Elements of a successful third party risk management program
A third party risk management program looks like this
Elements of an effective third party risk management program
To implement a third party risk management program so that you can guard yourself against the contagious nature of IT risks do the following:
1) Add more teeth to your Business Associate Agreements
Set security policies that all third party vendors need to follow if their systems interface with yours and create contracts so that third parties are liable for any damages if any breach is traced back to their own IT systems.
2) Continuously review the security posture of contractors
You should institute a system of continuous monitoring to determine whether your suppliers are compliant with your standards, and whether there are any new threats or regulations that warrant a re-calibration of security requirements.
3) Share information
Join local and international information sharing and analysis centers set up to share information about hacks and threats. Cyber criminals often rely on hidden backdoors or zero day exploits to target systems and sooner the information is shared about an attack the less the chances are that the same hack can be repeated elsewhere.
4) Use data and technology
With AI increasingly being used in threat intelligence organizations can use algorithms to sift through big data related to supplier activity and flag abnormal behavior that might be a sign of a hack in progress. Using technology can also reduce costs and make executive sign in a no-brainer.
Human error is still the most critical piece of the risk management puzzle.

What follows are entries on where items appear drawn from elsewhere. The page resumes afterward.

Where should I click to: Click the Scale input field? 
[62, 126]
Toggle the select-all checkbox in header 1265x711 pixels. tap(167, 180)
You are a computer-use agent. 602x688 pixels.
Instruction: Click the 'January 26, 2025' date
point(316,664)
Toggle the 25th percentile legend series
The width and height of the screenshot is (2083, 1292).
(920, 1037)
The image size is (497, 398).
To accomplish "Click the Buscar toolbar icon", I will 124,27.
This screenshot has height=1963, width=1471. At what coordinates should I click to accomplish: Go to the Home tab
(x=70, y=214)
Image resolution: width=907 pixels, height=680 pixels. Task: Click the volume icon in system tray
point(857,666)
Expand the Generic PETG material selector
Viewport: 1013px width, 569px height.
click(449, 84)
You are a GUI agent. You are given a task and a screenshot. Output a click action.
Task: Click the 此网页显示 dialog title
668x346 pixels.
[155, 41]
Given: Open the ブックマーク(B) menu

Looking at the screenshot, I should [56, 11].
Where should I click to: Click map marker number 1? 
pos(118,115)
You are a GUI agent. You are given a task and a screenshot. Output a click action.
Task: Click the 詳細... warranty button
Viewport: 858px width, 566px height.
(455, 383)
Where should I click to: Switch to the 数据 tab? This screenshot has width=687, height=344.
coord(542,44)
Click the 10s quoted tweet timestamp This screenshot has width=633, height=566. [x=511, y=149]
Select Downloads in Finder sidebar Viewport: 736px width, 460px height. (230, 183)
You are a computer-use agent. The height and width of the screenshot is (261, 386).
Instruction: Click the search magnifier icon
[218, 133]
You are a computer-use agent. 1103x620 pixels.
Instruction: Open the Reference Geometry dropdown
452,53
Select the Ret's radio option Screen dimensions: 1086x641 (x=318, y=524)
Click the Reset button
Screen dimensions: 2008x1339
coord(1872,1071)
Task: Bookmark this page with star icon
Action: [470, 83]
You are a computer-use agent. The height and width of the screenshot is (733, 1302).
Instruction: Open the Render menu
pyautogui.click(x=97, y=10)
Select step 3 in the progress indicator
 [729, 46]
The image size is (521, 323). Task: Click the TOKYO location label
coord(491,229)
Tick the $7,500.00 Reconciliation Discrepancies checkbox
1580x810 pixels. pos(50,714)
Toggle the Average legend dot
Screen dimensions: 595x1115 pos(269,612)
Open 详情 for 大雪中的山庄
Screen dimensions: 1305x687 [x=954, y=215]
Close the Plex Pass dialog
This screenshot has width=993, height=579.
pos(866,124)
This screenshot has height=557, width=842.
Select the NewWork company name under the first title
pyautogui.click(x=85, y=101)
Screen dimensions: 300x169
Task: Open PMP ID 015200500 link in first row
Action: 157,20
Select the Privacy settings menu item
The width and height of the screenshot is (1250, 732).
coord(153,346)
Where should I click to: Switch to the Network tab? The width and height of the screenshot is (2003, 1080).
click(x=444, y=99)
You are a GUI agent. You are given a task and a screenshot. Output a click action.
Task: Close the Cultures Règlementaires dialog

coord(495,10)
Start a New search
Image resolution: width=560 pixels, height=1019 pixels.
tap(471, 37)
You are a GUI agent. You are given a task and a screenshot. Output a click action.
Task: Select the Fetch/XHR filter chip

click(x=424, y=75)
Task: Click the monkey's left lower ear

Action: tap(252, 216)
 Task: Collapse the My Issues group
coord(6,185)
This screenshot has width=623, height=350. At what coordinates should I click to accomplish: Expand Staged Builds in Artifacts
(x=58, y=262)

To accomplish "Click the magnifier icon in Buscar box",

If users, both external and internal, are sensitized about data security the risks of attacks or data breaches can drastically fall.
When it comes to third party risk management it’s instructive to think of yourself as an automaker. Would you install a shoddily designed seat belt sourced from a third party supplier?
In an era of interconnected databases no organization is an impregnable fort and it takes just one loose brick somewhere for the bad guys to get in and wreak havoc. To safeguard yourself from attacks, help your partners guard themselves.